Files
snark13 c71e249a4e Add full compiler toolchain, libc, examples and reference docs
First substantive commit: the entire Sprinter C compiler tree on top of
the bare README+gitignore initial commit.

What's in here:
  bin/sprinter-cc        — driver script invoking SDCC + linker + mkexe
  libc/                  — Sprinter-specific libc layer over ESTEX/BIOS
                           (conio, gfx, io, mem, stdio + headers)
  runtime/               — crt0 variants (default/small/banked/minimal)
                           + heap + bank trampolines
  toolchain/             — mkexe (SprintEXE packer, C + tests)
  examples/              — 30 demo programs (gfx, file I/O, env, time, …)
  lib/Makefile           — builds the libc archive (sprinter.lib)

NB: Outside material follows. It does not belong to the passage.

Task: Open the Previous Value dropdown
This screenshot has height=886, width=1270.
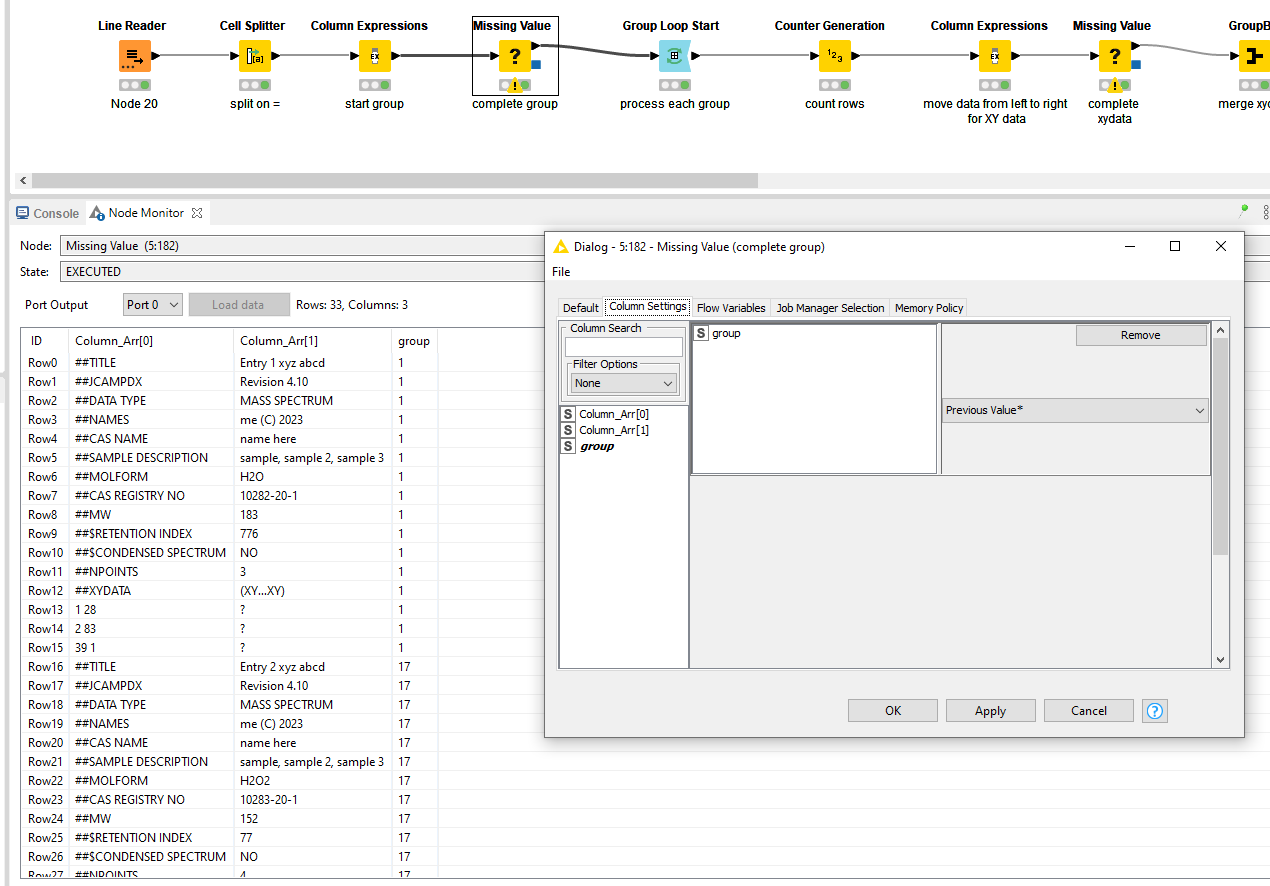Action: click(1074, 410)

  docs/                  — converted Sprinter manuals + asm reference samples
  third_party/           — solid-c reference compiler dump + sdcc setup script
  release_docs/          — packaging / release notes

gitignore overhaul:
  • Drop dangerous blanket patterns: *.asm (would hide docs/samples/*.asm)

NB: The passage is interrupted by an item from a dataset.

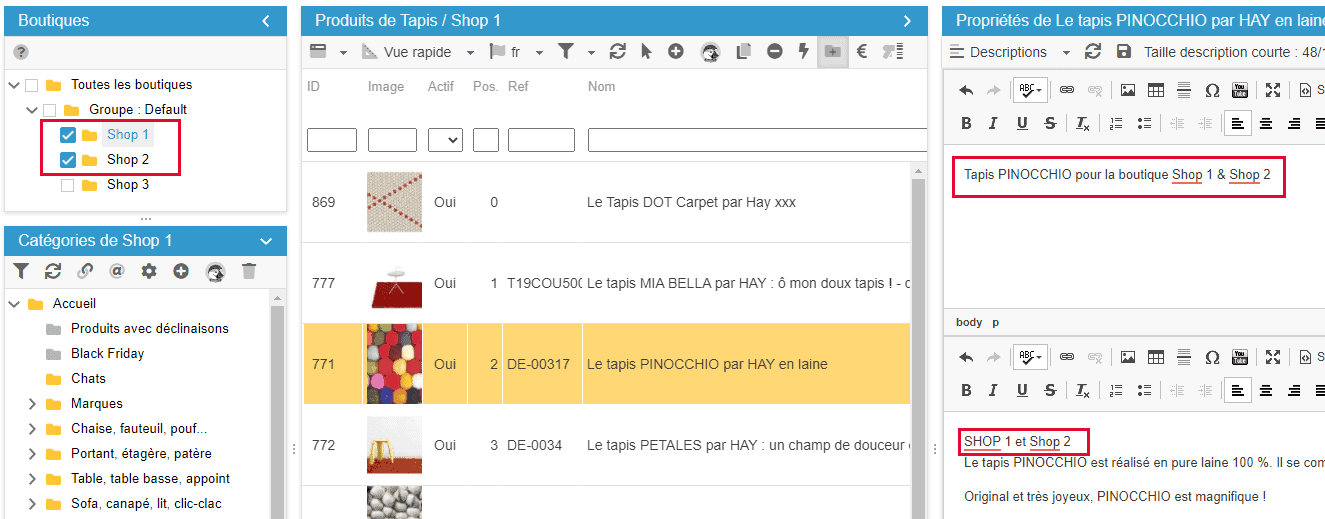Click the PETALES rug thumbnail image
Screen dimensions: 1325x519
click(394, 445)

    and *.exe (case-insensitive match was hiding third_party/solid-c/*.EXE
    on macOS APFS).  Replaced with examples/*/*.{asm,exe,…} and lib/*.lib.
  • Restore tracking of toolchain/mkexe/tests/{one,big}.bin — those are
    INPUT fixtures, not build outputs.
  • Collapse the duplicated SDCC/C/Sdcc sections into one section per
    concern (build outputs / vendored / OS-junk).
  • Add .sprinter-cc-*/, build/ (catches lib/build/ too), .claude/.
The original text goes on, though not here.